The scooter-sharing system introduced charging jobs that compensate people to find and charge scooters. Bird can approve workers after receiving personal, tax, and bank-account information. The process does not require a background check and attracts students and young professionals who want a flexible way to earn extra money. Companies even offer additional bonuses for missing or hard to find scooters; however, the incentives have backfired because some chargers intentionally hide the device to reap the extra cash. Earnings depend on the device's charge and location, but often range from 5 dollars to 20 dollars. Typically, scooters need half of a kilowatt-hour of electricity which costs about 5 cents.

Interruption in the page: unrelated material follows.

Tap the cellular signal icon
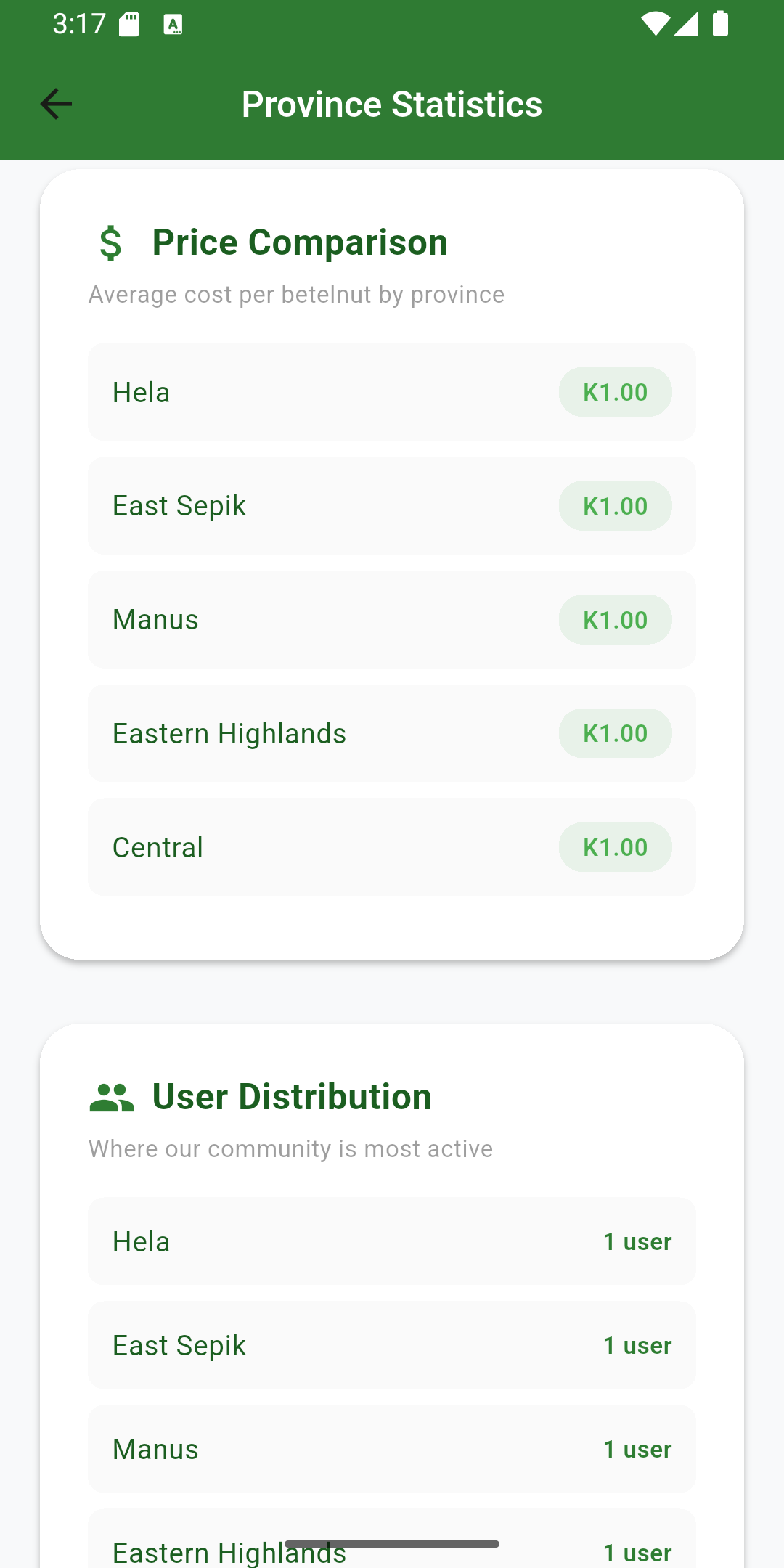Screen dimensions: 784x1568 click(686, 24)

Competition over collecting scooters escalated to criminal acts including impersonating company officials to retrieve hoarded scooters and stealing account information through Facebook groups.

=== Mechanics ===
To sustain the condition of scooters, Bird hires three level of mechanics, L1, L2, and L3, to repair devices. The most rudimentary level, L1 focuses on minor repairs of brakes, tires, and throttles. The amount of compensation depends on the extent of damage and generally ranges from 5 to 20 dollars.

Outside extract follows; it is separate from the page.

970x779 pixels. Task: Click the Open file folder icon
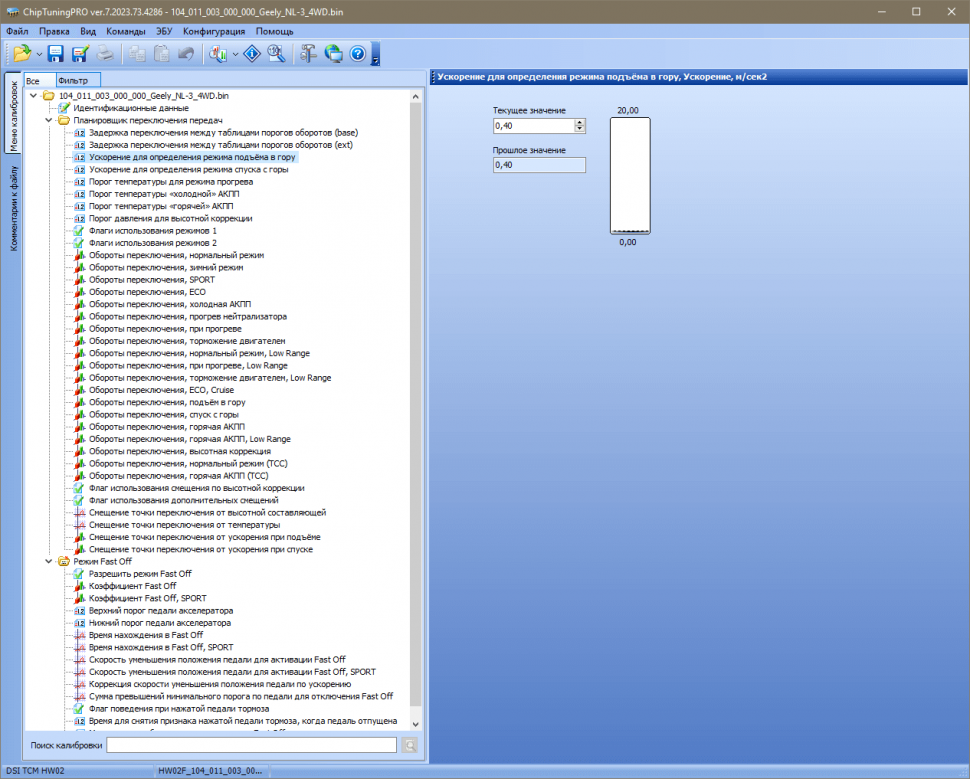point(22,54)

==Developments and innovations==
=== Usability ===
Jump has invested in improving the durability and safety of e-scooters by increasing the size of the vehicle and adding more-effective handbrakes. Bird has increased its vehicle size by up to 55 percent to make e-scooters last longer. Lime has doubled the duration of its scooters' usable life through their own design changes. Third-party software companies such as Maas have sought to ease access to e-scooters by developing mapping programs that compile adjacent micro-mobility options from multiple providers.

=== Compliance ===
In 2018, Skip debuted the first dockless e-scooters attached with cameras taking periodic snapshots to monitor riding patterns, ensure that patrons are not riding on sidewalks, and confirm that vehicles are properly parked. Skip released a second scooter in 2018 featuring a locking mechanism to reduce theft and encourage riders to use designated parking areas. Working alongside municipalities since 2018, Bird has developed a, 'GovTech,' program that gives city governments visibility into Bird's usage data such as localized ridership or congestion. Bird has also instituted geo-fences and geo-speed limits that limit the functionality of the scooters within prohibited spatial boundaries. Bird has publicly advocated and provided funding for city governments to increase the number of bike lanes and improve upon the safety of existing routes.

=== Gender gap ===
A large-scale questionnaire survey conducted by Portland State University demonstrated the gender gap in e-scooter usage: 64% identified as a man, 34% as a woman, and 2% as transgender or non-binary. A big social data based study led by University of Washington also reported similar gender gap with 34.86% identified as female and 65.14% as male.

=== Conservancy ===
Partnering with French green-energy provider, Planète Oui, has allowed Lime to convert the entirety of its charging infrastructure to be powered by renewable energy. All non-battery materials in Lime's e-scooters are completely recycled for future production. Both Bird and Lime have invested in carbon offset projects to mitigate the carbon impact of transportation and distributing e-scooters. Jump and Skip have sought to reduce their secondary carbon footprint by introducing swappable batteries for e-scooters; swappable batteries minimize the role of sub-contracted chargers that collect scooters using carbon-emitting vehicles.